I spent many hours over those years improvising various “patches” on the Buchla, recording electronic music onto quarter-inch magnetic tape, using the studio’s Ampex 351. Any modification of the sound was primitive at best; the Buchla was equipped with only a spring reverb. I would take the “raw” tapes home where I would edit them and physically splice them together into listenable sequences. I would usually edit copies of the originals, saving the original tapes unspliced for further use.
The sounds on this recording, unheard for 40 years, are a compilation of assorted electronic effects which were thrown together without much planning, rather as a storehouse than as a finished piece. They date from 1968 and 1969. The modern aesthetic of patchwork and accidental meaning, which was only at its beginning in 1968, has made this into “listenable” material. If you listen carefully, you can hear the splices.
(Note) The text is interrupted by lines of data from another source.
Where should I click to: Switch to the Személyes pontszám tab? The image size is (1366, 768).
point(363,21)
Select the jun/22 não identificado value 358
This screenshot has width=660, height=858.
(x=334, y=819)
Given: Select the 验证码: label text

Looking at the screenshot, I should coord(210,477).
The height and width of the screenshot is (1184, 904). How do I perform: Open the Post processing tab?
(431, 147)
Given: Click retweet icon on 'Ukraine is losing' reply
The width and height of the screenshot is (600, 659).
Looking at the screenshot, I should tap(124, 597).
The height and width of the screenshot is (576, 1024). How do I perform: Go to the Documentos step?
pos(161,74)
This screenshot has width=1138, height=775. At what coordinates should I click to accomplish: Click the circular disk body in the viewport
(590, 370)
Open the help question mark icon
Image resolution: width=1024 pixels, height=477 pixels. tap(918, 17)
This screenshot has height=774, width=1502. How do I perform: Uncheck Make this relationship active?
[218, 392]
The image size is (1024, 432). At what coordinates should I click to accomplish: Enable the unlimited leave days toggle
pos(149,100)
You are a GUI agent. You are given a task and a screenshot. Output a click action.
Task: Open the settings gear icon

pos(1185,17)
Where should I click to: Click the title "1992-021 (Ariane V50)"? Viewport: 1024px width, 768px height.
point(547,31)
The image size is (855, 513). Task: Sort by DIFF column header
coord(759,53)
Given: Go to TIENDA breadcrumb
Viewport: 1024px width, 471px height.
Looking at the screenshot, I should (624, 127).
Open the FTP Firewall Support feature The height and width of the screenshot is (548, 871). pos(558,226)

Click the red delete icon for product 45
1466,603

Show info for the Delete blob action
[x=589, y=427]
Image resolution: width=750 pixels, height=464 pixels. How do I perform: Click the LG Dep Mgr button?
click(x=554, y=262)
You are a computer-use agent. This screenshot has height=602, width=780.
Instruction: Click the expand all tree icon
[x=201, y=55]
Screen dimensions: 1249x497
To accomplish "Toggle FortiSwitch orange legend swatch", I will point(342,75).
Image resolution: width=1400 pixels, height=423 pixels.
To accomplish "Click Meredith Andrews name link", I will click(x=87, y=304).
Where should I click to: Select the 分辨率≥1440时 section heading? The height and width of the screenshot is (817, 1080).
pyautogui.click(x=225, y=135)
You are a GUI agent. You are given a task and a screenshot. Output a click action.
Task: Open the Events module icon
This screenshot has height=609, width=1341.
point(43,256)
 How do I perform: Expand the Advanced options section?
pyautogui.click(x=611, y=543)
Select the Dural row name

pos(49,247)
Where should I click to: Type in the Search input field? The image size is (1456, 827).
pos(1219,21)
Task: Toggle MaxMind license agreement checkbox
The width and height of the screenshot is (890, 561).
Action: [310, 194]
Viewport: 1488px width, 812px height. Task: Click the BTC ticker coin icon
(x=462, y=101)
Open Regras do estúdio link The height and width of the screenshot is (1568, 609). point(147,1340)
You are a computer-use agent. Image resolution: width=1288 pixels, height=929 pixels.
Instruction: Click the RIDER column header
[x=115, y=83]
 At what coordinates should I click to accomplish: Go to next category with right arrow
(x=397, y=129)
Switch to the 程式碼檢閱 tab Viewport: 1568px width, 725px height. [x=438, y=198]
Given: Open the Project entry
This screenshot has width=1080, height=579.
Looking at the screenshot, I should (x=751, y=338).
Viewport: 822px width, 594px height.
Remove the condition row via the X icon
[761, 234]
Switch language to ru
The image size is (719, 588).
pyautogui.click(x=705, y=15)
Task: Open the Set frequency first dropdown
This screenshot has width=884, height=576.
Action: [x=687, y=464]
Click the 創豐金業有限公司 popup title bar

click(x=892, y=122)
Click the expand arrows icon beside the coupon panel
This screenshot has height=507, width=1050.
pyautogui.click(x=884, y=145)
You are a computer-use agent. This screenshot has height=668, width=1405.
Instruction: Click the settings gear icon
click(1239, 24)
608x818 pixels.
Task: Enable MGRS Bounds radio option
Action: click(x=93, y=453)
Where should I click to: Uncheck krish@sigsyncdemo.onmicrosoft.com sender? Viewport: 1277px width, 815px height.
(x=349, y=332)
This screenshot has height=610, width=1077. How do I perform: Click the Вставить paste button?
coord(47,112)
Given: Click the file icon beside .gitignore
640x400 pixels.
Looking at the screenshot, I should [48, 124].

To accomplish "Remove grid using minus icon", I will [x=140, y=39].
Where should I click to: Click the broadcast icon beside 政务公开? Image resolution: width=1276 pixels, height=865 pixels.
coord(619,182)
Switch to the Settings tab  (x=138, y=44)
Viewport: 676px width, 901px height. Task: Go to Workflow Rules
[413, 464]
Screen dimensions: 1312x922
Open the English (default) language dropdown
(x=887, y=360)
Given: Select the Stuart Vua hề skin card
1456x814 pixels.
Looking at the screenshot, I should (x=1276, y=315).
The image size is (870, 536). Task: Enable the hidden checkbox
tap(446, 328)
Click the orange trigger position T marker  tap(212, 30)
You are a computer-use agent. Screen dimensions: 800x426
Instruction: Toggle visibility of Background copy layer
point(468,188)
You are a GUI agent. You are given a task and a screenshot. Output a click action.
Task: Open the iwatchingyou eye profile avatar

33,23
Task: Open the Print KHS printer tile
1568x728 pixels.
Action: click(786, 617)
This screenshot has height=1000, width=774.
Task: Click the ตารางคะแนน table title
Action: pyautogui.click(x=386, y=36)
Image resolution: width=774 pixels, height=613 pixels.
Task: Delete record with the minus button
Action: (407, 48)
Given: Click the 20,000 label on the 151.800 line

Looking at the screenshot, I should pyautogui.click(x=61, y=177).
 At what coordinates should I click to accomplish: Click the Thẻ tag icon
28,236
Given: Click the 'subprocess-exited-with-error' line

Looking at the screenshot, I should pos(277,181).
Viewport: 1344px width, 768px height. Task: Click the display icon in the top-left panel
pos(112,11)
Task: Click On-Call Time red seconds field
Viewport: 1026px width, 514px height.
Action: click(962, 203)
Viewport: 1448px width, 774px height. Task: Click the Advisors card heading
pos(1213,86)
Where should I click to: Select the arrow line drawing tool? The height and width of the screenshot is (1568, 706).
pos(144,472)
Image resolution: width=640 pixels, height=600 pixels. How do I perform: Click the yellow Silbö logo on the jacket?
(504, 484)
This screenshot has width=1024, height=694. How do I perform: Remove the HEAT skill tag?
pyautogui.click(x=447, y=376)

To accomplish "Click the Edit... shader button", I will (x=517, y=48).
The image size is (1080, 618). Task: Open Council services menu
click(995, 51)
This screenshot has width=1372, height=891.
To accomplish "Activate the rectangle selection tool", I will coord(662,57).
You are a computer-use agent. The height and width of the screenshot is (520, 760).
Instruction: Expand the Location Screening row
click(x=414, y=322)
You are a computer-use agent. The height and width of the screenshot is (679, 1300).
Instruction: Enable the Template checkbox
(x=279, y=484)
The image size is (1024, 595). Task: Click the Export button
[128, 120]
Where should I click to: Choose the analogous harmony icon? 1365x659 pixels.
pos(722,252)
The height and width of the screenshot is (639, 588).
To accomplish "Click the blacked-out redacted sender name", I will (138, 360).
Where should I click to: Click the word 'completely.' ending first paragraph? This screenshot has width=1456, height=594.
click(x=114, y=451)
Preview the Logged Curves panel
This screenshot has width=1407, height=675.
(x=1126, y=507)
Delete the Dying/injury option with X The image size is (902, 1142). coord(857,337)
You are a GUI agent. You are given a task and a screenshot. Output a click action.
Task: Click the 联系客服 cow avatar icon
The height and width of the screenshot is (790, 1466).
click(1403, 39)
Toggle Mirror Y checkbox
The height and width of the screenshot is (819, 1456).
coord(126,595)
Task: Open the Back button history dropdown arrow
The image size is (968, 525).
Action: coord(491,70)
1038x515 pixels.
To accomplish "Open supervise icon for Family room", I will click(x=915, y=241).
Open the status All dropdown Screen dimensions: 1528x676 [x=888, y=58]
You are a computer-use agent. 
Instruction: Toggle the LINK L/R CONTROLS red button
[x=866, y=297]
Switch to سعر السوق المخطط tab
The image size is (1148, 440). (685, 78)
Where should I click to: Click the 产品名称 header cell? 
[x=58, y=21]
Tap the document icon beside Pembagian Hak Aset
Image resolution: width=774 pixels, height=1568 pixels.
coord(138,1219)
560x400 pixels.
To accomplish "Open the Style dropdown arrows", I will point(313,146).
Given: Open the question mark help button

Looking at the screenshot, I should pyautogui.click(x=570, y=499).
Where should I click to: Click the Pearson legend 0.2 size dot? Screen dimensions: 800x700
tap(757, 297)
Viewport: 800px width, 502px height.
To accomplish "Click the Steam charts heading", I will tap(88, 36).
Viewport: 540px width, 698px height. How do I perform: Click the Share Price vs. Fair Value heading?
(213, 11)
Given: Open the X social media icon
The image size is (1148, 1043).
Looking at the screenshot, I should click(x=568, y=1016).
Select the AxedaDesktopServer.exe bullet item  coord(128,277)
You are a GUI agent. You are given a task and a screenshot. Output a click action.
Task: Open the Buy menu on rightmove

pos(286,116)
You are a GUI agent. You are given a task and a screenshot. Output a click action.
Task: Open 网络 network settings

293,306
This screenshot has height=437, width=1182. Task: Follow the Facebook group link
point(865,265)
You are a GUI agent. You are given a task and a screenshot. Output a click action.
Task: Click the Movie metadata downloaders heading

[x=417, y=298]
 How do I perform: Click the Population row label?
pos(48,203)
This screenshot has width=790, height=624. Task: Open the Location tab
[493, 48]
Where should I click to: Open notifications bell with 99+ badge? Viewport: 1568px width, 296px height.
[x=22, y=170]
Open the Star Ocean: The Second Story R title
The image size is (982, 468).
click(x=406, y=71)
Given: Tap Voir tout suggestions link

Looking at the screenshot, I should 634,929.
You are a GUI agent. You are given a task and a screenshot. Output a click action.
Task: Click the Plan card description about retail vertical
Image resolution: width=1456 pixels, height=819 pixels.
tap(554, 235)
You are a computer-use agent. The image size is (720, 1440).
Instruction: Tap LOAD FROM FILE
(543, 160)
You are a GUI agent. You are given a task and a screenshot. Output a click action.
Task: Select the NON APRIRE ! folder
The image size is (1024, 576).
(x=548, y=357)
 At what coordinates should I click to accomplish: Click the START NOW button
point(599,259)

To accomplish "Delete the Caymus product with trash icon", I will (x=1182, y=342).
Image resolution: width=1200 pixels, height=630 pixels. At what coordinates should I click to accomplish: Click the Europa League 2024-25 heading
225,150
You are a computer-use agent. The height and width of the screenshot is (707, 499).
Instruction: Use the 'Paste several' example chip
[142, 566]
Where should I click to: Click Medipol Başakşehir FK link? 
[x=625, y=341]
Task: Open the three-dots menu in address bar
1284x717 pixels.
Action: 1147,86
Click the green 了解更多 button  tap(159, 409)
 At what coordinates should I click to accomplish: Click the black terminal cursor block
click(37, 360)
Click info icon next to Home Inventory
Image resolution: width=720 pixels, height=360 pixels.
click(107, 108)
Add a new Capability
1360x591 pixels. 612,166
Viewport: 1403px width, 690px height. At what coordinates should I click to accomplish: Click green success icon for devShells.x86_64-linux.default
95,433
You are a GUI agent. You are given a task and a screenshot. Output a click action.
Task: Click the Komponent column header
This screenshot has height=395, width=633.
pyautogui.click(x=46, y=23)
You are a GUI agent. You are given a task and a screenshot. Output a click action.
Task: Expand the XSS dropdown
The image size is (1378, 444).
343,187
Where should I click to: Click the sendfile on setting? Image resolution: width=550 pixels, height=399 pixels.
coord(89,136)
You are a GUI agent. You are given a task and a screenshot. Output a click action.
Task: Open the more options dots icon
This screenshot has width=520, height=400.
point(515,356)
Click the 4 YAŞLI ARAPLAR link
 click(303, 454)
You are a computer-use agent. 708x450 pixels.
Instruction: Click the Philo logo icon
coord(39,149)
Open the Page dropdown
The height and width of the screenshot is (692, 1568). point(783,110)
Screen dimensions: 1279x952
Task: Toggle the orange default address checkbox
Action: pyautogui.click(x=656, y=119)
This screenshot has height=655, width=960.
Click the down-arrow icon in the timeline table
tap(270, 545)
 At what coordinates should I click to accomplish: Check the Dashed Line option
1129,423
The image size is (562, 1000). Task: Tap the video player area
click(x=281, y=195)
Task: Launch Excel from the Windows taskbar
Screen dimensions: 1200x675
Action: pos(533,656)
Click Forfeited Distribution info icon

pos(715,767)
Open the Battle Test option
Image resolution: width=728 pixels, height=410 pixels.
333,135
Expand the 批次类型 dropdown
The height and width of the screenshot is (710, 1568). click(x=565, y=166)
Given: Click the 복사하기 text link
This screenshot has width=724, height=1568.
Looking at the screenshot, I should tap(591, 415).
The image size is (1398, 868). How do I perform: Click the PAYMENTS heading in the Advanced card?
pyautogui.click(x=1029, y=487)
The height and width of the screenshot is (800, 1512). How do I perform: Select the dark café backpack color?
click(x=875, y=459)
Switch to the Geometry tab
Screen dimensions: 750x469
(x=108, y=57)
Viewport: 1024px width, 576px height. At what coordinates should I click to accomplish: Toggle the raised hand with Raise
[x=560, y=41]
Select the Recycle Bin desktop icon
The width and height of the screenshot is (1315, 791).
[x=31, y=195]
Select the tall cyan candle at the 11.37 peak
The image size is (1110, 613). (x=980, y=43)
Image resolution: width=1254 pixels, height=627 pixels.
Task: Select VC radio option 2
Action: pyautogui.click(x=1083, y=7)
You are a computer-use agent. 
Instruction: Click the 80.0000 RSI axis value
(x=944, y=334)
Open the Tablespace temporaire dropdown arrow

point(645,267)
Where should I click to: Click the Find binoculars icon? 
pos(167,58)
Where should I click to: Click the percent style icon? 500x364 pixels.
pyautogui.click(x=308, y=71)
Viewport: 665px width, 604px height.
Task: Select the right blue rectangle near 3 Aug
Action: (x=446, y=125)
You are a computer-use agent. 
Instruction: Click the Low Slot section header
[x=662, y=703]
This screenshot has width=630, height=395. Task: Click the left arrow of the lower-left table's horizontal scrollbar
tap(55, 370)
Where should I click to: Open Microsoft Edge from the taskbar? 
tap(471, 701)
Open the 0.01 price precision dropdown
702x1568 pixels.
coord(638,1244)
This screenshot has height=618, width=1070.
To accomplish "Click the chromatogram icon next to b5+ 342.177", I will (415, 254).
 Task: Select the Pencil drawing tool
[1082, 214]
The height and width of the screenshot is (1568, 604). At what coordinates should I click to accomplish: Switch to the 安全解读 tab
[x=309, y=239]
The cover of this album is the original art and graphics from the box that the “Marietta Cashman” compilation tape came in, to which new graphics about the artist and instrumentation have been added. I gave the title to the compilation in 1969 as a kind of Frank Zappa-style absurdist labeling. (I was listening to a lot of Frank Zappa and the Mothers of Invention at that time.) I didn’t know anyone named Marietta Cashman.
The caricature on the tape box is a political commentary. I drew it as a satire of a certain type of political enthusiast in the 1968 United States presidential campaign. The lady with the handbag and the political badge is “Marietta Cashman.” If you look closely, you can see that her badge reads “GENE.” This refers to Eugene McCarthy, a very liberal and idealistic Senator who ran for President on a strongly anti-Vietnam War program. McCarthy’s people included earnest, serious, and not very fashionably dressed types, full of ideology and utopian fervor. This type may still exist today. It is possible that “Marietta” was a bit of a self-portrait as I imagined myself to be later in life.
I am now 56 years old, and I don’t resemble Marietta, at least most of the time. With the encouragement of my friends in the current electronic and ambient community I have returned to making electronic sounds after 40 years. It’s a far different world, where computers dominate and reel to reel tape is an ancient relic. I record now under the name of “Altocumulus,” but for this Marietta release, I use the name I had in my youth, “Hannah M.G. Shapero.”